>>>>

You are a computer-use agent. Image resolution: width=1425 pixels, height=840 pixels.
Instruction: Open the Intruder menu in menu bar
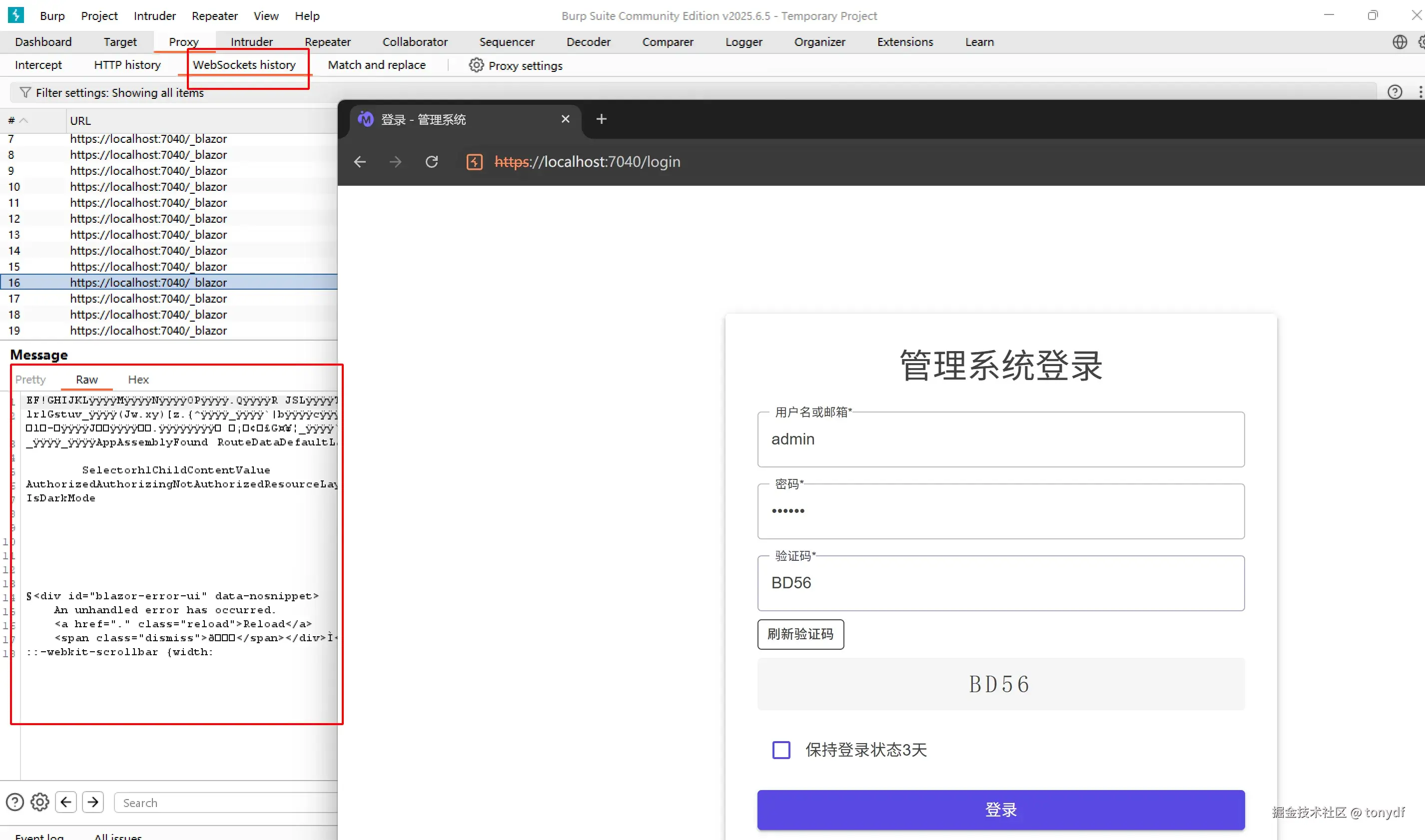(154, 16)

<<<<
>>>>

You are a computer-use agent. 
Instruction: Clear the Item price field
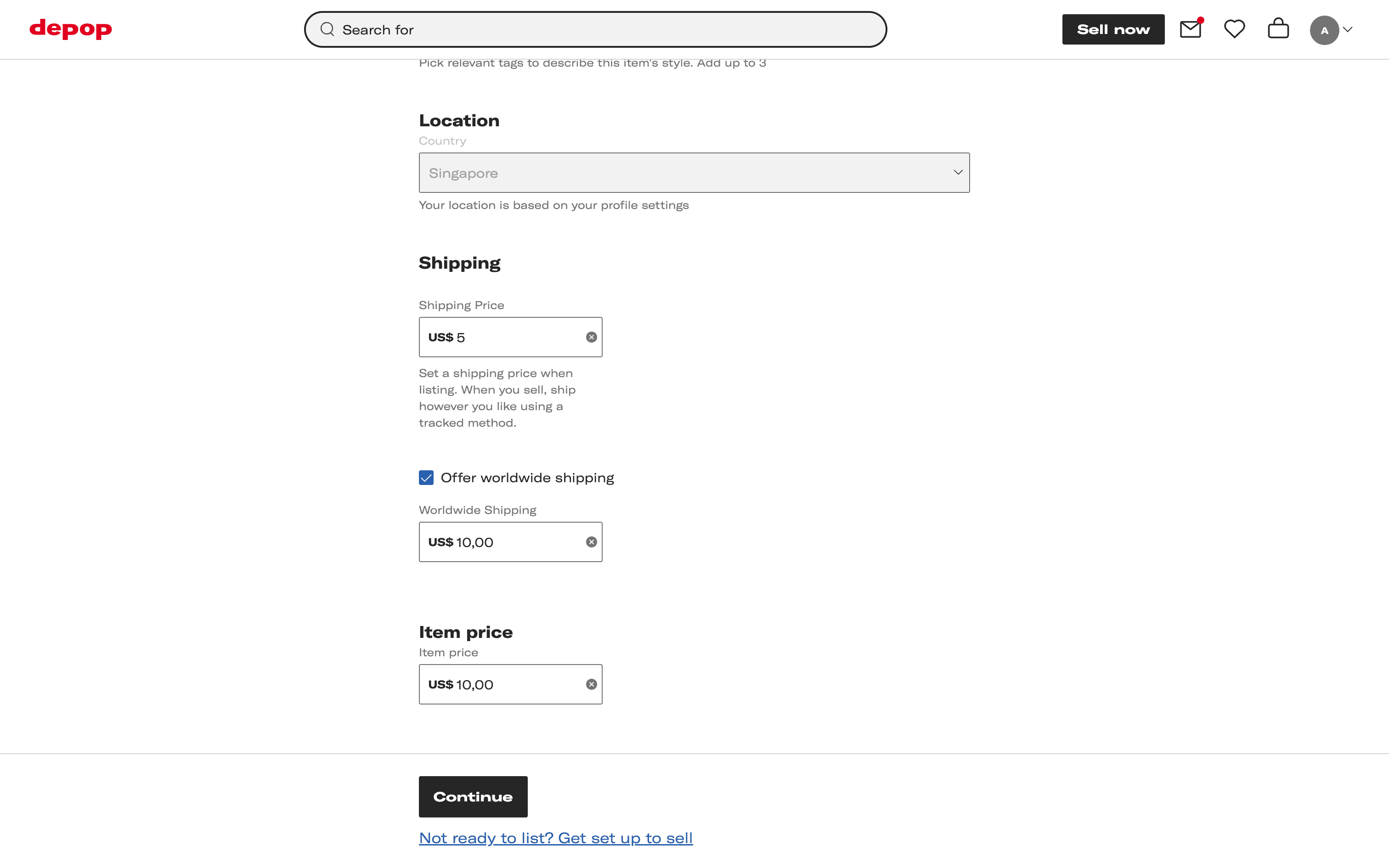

<<<<
>>>>

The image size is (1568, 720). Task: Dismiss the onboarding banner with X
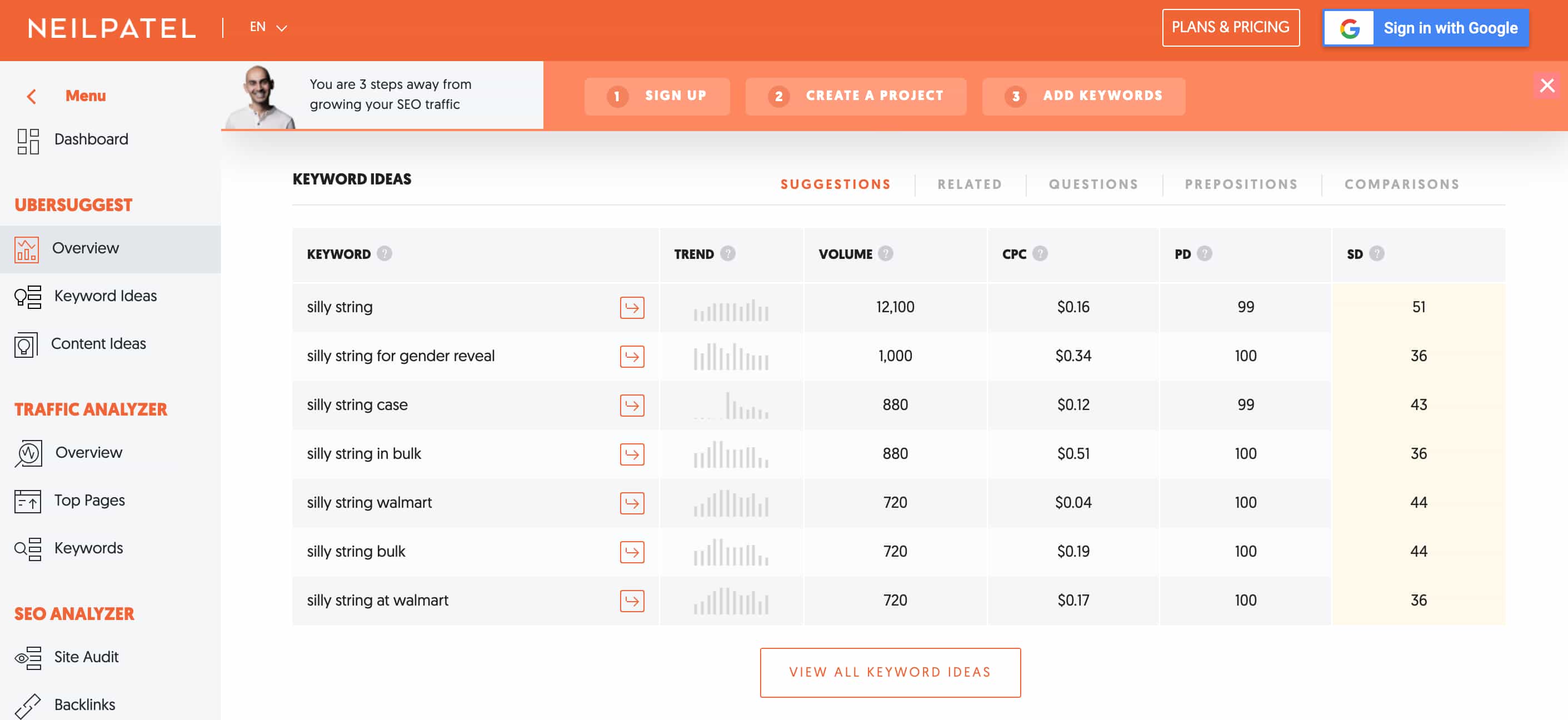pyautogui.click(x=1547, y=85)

<<<<

## YOUR ASSIGNMENT:
All that is required is the number of lines in the data above that contain the word "agent".

## RESPONSE BOX:
2